RECORDS FOR PROCESSING ::
____________________
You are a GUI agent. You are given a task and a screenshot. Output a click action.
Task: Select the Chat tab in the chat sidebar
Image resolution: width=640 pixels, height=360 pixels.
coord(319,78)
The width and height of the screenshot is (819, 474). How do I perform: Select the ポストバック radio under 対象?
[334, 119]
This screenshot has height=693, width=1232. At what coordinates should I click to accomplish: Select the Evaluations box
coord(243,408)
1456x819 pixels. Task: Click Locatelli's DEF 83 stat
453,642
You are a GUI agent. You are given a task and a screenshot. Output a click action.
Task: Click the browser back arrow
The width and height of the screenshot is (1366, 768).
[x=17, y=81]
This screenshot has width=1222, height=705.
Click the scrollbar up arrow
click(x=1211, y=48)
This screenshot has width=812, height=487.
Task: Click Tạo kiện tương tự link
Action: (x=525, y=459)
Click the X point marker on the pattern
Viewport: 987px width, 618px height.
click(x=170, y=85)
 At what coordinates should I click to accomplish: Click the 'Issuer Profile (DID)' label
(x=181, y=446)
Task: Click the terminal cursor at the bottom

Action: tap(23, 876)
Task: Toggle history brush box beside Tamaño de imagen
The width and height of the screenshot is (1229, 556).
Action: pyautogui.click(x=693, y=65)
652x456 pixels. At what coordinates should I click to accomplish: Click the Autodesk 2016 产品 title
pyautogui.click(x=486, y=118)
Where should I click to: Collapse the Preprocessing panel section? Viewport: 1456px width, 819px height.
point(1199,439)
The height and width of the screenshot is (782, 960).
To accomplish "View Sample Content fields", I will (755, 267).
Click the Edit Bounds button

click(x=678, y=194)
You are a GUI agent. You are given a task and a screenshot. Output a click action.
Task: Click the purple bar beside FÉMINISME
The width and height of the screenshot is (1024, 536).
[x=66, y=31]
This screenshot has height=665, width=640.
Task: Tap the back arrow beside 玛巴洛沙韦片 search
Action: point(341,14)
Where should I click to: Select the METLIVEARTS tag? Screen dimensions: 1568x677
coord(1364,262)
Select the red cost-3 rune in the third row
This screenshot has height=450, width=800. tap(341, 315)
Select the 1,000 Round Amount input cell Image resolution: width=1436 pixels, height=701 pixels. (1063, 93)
____________________
Reproduce each record shown above without altering a single word.

You are a GUI agent. You are given a task and a screenshot. Output a click action.
Task: Select the Chat tab in the chat sidebar
Image resolution: width=640 pixels, height=360 pixels.
coord(319,78)
The width and height of the screenshot is (819, 474). How do I perform: Select the ポストバック radio under 対象?
[334, 119]
This screenshot has height=693, width=1232. At what coordinates should I click to accomplish: Select the Evaluations box
coord(243,408)
1456x819 pixels. Task: Click Locatelli's DEF 83 stat
453,642
You are a GUI agent. You are given a task and a screenshot. Output a click action.
Task: Click the browser back arrow
The width and height of the screenshot is (1366, 768).
[x=17, y=81]
This screenshot has width=1222, height=705.
Click the scrollbar up arrow
click(x=1211, y=48)
This screenshot has width=812, height=487.
Task: Click Tạo kiện tương tự link
Action: (x=525, y=459)
Click the X point marker on the pattern
Viewport: 987px width, 618px height.
click(x=170, y=85)
 At what coordinates should I click to accomplish: Click the 'Issuer Profile (DID)' label
(x=181, y=446)
Task: Click the terminal cursor at the bottom

Action: tap(23, 876)
Task: Toggle history brush box beside Tamaño de imagen
The width and height of the screenshot is (1229, 556).
Action: pyautogui.click(x=693, y=65)
652x456 pixels. At what coordinates should I click to accomplish: Click the Autodesk 2016 产品 title
pyautogui.click(x=486, y=118)
Where should I click to: Collapse the Preprocessing panel section? Viewport: 1456px width, 819px height.
point(1199,439)
The height and width of the screenshot is (782, 960).
To accomplish "View Sample Content fields", I will (755, 267).
Click the Edit Bounds button

click(x=678, y=194)
You are a GUI agent. You are given a task and a screenshot. Output a click action.
Task: Click the purple bar beside FÉMINISME
The width and height of the screenshot is (1024, 536).
[x=66, y=31]
This screenshot has height=665, width=640.
Task: Tap the back arrow beside 玛巴洛沙韦片 search
Action: point(341,14)
Where should I click to: Select the METLIVEARTS tag? Screen dimensions: 1568x677
coord(1364,262)
Select the red cost-3 rune in the third row
This screenshot has height=450, width=800. tap(341, 315)
Select the 1,000 Round Amount input cell Image resolution: width=1436 pixels, height=701 pixels. (1063, 93)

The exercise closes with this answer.